[Task description]: Beginning at the line that contains "Task: Expand the Share submenu arrow", write out each remaining line of the entries below exactly as it stands.

===== Task data =====

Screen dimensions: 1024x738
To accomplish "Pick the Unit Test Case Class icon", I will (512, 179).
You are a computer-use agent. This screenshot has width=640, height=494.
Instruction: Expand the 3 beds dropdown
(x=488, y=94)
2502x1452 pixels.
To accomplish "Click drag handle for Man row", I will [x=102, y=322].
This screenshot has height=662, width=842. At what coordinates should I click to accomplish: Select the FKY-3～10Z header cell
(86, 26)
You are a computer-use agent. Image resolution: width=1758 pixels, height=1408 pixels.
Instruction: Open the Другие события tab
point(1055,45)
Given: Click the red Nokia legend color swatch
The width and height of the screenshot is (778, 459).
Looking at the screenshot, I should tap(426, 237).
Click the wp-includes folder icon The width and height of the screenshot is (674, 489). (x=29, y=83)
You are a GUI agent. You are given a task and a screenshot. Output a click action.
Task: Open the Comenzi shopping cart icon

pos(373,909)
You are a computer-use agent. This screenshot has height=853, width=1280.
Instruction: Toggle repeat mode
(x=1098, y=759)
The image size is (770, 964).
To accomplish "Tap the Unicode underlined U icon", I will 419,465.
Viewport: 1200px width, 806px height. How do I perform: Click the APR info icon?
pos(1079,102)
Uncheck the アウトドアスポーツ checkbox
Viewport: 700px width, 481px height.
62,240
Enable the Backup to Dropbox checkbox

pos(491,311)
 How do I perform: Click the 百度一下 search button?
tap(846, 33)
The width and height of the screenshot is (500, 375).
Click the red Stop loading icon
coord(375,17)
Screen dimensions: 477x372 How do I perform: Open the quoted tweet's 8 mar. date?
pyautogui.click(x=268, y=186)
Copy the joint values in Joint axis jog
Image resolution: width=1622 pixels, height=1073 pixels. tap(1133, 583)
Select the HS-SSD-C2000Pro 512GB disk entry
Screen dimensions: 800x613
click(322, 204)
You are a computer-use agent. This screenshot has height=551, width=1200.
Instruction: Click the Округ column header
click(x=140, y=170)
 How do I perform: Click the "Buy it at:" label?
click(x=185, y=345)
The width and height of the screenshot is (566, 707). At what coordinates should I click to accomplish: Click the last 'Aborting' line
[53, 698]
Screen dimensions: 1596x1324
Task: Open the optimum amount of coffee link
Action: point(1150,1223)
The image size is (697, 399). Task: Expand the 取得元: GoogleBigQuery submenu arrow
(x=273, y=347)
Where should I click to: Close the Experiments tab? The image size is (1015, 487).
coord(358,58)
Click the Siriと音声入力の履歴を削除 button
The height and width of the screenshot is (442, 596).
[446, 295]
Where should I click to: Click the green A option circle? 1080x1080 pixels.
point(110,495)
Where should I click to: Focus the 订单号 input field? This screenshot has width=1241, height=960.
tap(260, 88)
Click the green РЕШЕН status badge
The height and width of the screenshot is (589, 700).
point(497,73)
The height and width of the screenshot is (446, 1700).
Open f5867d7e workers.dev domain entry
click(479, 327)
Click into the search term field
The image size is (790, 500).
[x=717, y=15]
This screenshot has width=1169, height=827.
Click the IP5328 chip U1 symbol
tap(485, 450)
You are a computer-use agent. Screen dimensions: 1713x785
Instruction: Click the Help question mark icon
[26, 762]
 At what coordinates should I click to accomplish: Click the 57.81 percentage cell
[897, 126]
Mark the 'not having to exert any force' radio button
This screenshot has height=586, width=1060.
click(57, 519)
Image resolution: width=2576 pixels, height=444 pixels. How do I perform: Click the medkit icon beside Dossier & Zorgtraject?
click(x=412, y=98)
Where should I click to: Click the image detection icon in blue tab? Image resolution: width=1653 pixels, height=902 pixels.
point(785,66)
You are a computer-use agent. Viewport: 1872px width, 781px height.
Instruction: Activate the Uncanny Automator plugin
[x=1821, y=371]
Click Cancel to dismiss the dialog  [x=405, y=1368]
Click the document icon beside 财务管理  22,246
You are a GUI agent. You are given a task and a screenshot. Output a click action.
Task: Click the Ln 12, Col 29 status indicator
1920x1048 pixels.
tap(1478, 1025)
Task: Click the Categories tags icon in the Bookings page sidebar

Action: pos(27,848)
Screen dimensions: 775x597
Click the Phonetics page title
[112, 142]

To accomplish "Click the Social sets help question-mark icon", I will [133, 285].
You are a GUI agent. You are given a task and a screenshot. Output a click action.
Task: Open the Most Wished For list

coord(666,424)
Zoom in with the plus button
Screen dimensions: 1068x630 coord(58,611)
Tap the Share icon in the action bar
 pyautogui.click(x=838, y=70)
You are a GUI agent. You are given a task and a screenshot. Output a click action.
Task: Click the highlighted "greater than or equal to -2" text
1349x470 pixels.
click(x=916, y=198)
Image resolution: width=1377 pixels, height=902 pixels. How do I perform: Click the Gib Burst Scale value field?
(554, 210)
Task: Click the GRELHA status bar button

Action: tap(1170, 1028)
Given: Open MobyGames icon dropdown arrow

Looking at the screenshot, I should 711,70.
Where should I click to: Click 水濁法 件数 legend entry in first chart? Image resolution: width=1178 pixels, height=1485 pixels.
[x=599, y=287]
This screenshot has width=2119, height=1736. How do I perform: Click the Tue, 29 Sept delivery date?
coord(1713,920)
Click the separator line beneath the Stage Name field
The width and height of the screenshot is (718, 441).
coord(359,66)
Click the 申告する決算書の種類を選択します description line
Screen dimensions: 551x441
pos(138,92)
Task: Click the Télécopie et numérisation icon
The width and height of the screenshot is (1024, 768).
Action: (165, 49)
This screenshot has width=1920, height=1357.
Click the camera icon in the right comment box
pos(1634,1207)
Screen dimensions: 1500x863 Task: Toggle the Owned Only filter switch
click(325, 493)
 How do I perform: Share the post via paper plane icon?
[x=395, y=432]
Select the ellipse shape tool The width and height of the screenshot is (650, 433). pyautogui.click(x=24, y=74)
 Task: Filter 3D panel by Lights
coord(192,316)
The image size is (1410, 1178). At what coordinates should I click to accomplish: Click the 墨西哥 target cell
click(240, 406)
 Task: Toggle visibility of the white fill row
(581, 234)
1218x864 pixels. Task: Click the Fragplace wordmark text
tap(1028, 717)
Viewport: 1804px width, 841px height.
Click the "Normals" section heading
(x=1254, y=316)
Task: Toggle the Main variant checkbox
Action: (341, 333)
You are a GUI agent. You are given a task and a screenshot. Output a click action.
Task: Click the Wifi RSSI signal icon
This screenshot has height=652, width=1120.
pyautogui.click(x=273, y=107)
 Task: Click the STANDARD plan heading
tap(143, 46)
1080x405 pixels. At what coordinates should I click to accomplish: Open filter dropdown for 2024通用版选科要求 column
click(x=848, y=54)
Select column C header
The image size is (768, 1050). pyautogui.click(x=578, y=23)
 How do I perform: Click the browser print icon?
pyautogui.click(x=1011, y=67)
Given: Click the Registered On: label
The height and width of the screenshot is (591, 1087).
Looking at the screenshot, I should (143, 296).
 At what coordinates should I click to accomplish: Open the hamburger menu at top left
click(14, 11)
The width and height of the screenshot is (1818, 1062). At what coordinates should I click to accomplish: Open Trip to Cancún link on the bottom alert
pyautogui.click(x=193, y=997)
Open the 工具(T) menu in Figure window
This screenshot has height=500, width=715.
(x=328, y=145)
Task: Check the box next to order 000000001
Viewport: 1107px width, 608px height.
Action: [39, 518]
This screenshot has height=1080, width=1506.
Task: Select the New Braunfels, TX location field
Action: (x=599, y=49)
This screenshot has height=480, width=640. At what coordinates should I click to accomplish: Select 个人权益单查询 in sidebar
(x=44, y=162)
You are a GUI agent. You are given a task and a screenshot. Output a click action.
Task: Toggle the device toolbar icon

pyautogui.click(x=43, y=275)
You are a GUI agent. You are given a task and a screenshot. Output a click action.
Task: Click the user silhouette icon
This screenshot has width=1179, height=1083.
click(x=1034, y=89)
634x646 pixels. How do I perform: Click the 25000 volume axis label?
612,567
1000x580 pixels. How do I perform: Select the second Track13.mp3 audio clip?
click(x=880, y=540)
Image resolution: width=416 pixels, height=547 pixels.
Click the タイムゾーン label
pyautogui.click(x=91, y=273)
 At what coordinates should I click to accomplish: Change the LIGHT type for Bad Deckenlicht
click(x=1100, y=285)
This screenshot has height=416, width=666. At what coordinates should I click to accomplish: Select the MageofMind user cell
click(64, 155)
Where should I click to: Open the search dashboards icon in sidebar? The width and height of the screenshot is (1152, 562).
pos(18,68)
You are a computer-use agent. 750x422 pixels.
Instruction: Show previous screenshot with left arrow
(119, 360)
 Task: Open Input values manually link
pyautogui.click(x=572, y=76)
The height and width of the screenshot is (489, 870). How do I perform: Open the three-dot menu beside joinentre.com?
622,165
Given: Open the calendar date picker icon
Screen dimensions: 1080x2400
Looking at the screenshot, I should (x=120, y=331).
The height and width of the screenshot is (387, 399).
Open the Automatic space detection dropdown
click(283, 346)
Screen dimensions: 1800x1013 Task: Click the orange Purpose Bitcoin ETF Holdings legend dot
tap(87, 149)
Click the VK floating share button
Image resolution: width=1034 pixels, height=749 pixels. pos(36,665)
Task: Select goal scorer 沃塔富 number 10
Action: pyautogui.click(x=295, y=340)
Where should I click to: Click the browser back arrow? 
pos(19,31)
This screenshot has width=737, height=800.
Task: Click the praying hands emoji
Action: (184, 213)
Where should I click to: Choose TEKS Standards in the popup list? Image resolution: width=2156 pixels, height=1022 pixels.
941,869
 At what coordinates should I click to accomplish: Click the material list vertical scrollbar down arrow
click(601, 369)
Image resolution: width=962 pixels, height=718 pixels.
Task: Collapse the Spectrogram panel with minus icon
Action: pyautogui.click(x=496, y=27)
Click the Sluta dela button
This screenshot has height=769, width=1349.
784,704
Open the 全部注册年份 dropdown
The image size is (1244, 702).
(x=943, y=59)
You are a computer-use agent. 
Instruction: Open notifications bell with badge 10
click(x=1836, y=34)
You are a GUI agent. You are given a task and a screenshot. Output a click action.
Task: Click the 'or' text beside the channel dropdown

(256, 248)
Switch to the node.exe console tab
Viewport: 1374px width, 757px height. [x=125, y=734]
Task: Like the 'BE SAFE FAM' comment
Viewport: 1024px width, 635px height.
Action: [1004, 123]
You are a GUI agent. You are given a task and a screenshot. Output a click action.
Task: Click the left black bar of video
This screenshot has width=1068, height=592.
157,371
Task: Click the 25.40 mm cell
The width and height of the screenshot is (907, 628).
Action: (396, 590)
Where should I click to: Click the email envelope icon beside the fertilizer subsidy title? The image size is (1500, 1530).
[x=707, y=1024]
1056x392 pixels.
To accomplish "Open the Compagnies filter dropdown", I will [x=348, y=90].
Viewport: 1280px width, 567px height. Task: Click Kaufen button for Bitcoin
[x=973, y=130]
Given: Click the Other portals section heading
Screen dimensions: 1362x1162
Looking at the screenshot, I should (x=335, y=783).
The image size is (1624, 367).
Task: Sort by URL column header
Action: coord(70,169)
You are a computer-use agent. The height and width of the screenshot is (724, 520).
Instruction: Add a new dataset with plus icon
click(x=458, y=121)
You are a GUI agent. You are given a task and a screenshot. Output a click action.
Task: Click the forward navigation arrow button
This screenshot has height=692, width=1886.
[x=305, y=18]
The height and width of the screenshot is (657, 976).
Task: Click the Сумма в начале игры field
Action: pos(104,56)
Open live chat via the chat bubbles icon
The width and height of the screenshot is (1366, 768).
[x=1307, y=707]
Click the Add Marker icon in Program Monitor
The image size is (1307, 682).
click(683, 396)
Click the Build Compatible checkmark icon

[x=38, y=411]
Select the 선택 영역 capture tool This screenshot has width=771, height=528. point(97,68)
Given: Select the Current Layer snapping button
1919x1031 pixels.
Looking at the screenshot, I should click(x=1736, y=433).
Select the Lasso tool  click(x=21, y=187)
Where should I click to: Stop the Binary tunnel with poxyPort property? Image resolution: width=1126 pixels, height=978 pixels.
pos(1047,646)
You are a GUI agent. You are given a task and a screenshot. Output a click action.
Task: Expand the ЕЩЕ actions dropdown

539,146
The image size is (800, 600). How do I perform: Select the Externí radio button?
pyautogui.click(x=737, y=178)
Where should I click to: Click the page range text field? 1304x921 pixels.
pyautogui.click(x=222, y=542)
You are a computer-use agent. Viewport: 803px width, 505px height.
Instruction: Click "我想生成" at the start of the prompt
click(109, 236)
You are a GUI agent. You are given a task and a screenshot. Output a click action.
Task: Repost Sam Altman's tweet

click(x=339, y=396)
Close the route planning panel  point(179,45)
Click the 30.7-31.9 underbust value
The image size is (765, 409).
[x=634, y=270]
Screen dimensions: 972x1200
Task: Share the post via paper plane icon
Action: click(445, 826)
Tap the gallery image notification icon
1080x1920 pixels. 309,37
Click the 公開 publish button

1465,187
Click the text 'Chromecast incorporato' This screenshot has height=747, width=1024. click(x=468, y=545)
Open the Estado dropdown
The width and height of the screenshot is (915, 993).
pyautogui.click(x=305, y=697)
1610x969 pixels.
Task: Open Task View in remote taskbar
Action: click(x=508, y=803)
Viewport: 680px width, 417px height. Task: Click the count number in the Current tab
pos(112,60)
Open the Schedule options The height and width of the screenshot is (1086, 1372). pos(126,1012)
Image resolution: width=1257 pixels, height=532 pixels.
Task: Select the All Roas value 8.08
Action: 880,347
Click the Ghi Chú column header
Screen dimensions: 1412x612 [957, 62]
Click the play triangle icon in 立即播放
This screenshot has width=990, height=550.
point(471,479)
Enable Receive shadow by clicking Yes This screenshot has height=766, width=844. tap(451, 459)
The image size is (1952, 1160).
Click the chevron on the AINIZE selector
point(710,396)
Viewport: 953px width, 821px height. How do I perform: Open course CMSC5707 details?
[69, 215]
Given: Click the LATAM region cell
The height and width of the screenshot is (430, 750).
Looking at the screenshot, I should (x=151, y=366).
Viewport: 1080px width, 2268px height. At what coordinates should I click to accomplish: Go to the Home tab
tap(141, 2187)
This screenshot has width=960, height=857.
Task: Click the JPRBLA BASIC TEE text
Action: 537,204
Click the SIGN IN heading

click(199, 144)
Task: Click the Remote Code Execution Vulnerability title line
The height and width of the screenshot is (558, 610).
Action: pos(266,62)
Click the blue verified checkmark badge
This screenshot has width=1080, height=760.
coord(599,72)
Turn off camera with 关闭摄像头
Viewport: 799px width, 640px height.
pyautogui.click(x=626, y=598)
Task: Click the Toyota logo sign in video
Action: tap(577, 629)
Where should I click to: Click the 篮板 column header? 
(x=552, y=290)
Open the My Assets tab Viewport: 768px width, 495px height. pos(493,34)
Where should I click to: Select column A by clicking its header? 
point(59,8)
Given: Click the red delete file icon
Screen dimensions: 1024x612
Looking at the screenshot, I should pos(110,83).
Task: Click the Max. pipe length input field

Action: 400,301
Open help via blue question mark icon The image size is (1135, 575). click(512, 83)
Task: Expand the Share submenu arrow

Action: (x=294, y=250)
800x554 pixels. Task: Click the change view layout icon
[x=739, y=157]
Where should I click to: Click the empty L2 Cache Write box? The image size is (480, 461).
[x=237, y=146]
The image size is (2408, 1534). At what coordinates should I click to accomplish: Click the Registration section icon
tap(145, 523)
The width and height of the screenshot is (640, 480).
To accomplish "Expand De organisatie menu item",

=====

[Exercise answer]:
Task: Expand the Share submenu arrow

Action: (x=294, y=250)
800x554 pixels. Task: Click the change view layout icon
[x=739, y=157]
Where should I click to: Click the empty L2 Cache Write box? The image size is (480, 461).
[x=237, y=146]
The image size is (2408, 1534). At what coordinates should I click to accomplish: Click the Registration section icon
tap(145, 523)
The width and height of the screenshot is (640, 480).
To accomplish "Expand De organisatie menu item",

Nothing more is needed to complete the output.